Brief »
Retype the lines from the one containing "Viewport: 1080px width, 665px height." through the one containing "Action: point(733,399)", inclusive, and nothing else.

Information given »
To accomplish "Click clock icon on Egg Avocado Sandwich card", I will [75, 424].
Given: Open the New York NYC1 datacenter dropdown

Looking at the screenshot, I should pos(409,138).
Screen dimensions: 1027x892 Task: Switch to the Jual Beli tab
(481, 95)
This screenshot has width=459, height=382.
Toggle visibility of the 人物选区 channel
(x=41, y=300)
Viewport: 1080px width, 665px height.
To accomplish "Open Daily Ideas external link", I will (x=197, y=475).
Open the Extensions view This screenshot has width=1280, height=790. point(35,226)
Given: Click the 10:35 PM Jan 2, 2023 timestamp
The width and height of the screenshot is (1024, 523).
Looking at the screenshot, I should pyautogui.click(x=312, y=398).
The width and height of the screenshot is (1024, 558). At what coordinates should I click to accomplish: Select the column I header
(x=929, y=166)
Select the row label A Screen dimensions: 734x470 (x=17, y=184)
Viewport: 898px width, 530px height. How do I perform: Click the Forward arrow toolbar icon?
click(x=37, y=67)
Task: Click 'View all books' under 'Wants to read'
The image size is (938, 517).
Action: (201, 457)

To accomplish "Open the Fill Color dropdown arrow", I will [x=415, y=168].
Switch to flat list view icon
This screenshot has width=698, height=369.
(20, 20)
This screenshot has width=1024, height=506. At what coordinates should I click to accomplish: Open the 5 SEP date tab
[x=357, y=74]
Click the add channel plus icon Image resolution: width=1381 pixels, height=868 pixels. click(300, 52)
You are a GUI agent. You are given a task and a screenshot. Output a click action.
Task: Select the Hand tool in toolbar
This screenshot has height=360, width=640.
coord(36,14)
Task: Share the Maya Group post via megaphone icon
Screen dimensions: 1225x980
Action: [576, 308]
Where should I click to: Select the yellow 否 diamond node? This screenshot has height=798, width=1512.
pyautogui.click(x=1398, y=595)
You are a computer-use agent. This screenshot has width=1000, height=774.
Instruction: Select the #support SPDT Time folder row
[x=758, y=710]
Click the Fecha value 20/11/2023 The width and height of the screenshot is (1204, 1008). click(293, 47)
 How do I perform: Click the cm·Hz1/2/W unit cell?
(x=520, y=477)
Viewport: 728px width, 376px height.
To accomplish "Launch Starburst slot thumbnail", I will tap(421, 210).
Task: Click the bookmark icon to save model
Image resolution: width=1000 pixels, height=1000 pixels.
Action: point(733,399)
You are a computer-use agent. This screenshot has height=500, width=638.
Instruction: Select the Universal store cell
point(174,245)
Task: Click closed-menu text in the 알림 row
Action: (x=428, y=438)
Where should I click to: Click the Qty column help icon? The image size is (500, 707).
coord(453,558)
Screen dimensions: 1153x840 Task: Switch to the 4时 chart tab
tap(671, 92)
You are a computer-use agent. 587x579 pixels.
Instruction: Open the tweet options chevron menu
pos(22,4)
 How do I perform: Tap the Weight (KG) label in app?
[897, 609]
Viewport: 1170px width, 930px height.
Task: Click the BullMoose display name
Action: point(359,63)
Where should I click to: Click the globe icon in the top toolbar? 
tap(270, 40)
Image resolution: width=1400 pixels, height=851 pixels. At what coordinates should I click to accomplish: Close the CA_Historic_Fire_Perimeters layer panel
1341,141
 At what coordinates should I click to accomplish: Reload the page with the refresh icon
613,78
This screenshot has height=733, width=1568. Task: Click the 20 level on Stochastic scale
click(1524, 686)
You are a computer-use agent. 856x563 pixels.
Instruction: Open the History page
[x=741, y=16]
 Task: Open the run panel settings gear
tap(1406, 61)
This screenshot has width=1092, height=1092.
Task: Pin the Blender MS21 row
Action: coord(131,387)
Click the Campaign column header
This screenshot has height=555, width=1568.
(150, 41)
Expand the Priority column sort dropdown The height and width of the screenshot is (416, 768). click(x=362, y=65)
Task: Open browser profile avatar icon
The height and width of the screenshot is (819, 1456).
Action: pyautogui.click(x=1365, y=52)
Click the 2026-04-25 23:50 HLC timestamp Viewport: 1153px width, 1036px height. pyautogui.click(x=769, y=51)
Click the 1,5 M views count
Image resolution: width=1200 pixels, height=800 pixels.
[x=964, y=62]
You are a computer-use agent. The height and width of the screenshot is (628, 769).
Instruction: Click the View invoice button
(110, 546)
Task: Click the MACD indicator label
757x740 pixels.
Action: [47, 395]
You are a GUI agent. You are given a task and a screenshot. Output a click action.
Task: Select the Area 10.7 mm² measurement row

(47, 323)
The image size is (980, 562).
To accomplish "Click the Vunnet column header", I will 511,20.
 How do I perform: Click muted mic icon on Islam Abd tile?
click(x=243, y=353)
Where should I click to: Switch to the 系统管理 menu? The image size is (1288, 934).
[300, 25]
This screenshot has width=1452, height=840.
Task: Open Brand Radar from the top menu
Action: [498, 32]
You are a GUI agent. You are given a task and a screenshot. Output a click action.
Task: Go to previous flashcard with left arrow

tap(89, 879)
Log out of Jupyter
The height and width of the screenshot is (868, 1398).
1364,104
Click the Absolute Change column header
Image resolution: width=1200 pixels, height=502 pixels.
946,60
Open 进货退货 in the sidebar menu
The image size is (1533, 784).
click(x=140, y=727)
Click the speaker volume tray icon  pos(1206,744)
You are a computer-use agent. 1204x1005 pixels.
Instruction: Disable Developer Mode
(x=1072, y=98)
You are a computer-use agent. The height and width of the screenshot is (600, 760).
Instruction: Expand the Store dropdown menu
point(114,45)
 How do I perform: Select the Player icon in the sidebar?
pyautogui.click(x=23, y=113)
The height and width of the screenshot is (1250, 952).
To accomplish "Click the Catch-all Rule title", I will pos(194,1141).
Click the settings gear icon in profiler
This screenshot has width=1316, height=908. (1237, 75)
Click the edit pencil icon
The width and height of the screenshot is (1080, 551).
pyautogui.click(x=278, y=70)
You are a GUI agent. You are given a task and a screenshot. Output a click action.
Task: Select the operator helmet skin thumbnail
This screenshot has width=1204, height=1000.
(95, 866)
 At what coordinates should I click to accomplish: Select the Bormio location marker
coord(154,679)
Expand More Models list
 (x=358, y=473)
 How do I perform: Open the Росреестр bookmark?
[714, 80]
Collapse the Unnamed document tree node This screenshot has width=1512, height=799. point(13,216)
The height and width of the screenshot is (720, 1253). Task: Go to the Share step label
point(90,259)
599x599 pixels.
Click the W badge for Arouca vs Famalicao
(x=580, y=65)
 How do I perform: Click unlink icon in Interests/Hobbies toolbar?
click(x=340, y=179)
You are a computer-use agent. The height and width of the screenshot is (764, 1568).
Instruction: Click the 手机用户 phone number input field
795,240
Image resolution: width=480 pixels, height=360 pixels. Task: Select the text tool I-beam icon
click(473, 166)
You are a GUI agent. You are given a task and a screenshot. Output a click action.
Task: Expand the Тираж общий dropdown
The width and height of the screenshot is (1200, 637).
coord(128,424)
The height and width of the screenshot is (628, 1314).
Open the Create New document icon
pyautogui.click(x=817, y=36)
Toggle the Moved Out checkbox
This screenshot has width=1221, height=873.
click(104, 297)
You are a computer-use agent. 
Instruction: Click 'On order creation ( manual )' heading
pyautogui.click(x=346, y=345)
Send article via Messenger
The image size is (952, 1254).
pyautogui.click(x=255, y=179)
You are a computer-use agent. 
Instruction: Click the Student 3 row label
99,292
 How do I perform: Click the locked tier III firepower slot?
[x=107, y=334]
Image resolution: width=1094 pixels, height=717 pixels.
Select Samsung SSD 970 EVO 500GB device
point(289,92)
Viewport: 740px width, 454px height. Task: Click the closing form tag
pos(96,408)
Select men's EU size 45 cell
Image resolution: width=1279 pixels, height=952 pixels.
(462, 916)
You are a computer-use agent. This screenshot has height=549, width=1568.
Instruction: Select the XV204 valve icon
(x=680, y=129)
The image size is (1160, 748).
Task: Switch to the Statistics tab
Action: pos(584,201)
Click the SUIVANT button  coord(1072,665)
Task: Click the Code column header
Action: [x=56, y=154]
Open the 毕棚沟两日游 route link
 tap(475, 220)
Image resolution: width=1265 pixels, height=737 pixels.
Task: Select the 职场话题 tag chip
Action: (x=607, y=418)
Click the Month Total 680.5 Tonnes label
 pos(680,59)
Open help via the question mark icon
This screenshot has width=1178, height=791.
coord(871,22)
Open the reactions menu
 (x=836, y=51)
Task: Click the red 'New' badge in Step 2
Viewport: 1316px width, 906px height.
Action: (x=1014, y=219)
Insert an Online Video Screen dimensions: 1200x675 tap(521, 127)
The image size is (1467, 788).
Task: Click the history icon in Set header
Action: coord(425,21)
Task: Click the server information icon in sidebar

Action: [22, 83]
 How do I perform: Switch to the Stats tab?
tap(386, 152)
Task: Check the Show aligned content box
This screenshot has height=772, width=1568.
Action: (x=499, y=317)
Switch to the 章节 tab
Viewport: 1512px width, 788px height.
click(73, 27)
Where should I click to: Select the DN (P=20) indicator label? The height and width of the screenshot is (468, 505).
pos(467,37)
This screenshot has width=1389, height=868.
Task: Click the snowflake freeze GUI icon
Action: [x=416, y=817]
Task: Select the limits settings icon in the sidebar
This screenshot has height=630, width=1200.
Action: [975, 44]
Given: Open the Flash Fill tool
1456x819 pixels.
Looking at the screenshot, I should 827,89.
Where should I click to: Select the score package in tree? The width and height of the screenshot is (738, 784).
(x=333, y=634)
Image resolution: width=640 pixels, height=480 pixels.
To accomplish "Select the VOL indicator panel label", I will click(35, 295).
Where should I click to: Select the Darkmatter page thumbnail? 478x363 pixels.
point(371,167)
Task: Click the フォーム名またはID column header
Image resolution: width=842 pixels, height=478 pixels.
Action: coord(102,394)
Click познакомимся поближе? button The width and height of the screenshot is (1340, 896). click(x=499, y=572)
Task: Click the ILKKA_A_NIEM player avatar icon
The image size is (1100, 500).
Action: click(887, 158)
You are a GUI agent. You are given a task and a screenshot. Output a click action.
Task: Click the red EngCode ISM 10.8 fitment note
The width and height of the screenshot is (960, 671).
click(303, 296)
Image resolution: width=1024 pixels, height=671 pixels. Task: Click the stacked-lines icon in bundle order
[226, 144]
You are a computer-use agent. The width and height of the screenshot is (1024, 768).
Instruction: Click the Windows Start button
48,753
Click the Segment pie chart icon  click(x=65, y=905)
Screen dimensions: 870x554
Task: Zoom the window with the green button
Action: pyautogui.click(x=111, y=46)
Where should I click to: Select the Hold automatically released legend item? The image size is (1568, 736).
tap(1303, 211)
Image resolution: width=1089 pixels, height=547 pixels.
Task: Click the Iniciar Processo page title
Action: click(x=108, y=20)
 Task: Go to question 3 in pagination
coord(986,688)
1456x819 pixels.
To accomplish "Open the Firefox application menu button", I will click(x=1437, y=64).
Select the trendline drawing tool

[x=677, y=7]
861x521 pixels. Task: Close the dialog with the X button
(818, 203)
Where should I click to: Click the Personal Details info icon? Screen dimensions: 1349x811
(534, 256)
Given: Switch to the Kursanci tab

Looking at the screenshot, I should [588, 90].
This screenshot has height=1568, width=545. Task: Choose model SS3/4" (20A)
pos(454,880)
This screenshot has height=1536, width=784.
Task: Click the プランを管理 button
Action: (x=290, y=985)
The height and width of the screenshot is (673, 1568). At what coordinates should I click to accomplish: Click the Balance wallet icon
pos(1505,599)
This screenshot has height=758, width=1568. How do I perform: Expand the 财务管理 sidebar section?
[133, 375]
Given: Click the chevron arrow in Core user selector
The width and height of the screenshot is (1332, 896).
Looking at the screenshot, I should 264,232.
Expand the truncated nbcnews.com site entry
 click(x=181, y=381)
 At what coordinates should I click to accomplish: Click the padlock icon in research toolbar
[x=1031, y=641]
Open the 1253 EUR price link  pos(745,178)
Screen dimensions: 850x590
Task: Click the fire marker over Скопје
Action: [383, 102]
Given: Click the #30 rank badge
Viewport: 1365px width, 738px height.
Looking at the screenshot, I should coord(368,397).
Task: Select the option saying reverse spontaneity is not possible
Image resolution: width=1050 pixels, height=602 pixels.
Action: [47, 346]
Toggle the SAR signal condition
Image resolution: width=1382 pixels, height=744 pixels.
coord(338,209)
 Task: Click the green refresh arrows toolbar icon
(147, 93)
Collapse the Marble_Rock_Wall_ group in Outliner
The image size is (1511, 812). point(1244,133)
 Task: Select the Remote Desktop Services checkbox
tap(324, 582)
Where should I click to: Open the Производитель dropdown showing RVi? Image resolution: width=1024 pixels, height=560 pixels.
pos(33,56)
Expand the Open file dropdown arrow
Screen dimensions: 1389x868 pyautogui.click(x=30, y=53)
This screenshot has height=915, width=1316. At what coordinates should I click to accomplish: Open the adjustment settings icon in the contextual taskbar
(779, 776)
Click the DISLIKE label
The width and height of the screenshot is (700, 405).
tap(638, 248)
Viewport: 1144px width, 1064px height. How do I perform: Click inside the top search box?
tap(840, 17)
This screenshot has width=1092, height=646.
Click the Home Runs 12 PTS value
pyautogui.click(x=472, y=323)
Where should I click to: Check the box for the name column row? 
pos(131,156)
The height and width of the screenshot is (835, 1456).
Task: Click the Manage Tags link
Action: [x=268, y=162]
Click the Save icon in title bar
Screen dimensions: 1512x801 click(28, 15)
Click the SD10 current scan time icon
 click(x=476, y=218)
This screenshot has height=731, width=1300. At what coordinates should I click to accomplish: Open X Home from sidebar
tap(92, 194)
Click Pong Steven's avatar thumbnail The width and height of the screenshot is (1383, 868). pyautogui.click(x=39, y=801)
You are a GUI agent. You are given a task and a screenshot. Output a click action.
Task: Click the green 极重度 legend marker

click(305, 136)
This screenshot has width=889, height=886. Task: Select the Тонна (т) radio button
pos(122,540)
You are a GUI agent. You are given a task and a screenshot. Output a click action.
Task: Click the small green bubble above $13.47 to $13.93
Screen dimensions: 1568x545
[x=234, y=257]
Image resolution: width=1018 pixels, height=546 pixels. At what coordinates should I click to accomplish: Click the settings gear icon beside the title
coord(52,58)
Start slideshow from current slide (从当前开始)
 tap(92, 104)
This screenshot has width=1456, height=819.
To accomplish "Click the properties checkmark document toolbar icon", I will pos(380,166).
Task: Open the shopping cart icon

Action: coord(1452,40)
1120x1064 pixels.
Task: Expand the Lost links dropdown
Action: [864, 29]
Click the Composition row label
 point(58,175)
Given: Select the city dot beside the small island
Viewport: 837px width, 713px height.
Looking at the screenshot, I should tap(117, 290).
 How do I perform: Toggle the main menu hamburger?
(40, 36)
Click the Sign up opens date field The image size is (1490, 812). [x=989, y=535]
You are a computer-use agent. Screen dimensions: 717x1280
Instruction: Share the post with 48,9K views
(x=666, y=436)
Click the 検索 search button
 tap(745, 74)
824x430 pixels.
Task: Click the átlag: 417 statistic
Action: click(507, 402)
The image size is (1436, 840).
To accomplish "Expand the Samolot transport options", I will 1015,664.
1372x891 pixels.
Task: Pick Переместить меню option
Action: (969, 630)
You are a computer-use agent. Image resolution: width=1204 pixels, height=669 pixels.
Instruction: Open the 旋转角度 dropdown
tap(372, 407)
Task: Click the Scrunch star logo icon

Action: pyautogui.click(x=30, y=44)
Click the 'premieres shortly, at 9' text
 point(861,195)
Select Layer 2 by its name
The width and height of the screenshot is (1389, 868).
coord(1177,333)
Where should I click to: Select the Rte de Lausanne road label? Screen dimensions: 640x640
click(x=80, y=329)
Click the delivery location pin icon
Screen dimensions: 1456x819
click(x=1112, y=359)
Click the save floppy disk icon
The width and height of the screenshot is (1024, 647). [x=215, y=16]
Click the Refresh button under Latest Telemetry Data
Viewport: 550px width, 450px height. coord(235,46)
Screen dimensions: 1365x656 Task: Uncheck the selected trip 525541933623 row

Result of this task »
Viewport: 1080px width, 665px height.
To accomplish "Open Daily Ideas external link", I will (x=197, y=475).
Open the Extensions view This screenshot has width=1280, height=790. point(35,226)
Given: Click the 10:35 PM Jan 2, 2023 timestamp
The width and height of the screenshot is (1024, 523).
Looking at the screenshot, I should pyautogui.click(x=312, y=398).
The width and height of the screenshot is (1024, 558). At what coordinates should I click to accomplish: Select the column I header
(x=929, y=166)
Select the row label A Screen dimensions: 734x470 (x=17, y=184)
Viewport: 898px width, 530px height. How do I perform: Click the Forward arrow toolbar icon?
click(x=37, y=67)
Task: Click 'View all books' under 'Wants to read'
The image size is (938, 517).
Action: (201, 457)

To accomplish "Open the Fill Color dropdown arrow", I will [x=415, y=168].
Switch to flat list view icon
This screenshot has width=698, height=369.
(20, 20)
This screenshot has width=1024, height=506. At what coordinates should I click to accomplish: Open the 5 SEP date tab
[x=357, y=74]
Click the add channel plus icon Image resolution: width=1381 pixels, height=868 pixels. click(300, 52)
You are a GUI agent. You are given a task and a screenshot. Output a click action.
Task: Select the Hand tool in toolbar
This screenshot has height=360, width=640.
coord(36,14)
Task: Share the Maya Group post via megaphone icon
Screen dimensions: 1225x980
Action: [576, 308]
Where should I click to: Select the yellow 否 diamond node? This screenshot has height=798, width=1512.
pyautogui.click(x=1398, y=595)
You are a computer-use agent. This screenshot has width=1000, height=774.
Instruction: Select the #support SPDT Time folder row
[x=758, y=710]
Click the Fecha value 20/11/2023 The width and height of the screenshot is (1204, 1008). click(293, 47)
 How do I perform: Click the cm·Hz1/2/W unit cell?
(x=520, y=477)
Viewport: 728px width, 376px height.
To accomplish "Launch Starburst slot thumbnail", I will tap(421, 210).
Task: Click the bookmark icon to save model
Image resolution: width=1000 pixels, height=1000 pixels.
Action: point(733,399)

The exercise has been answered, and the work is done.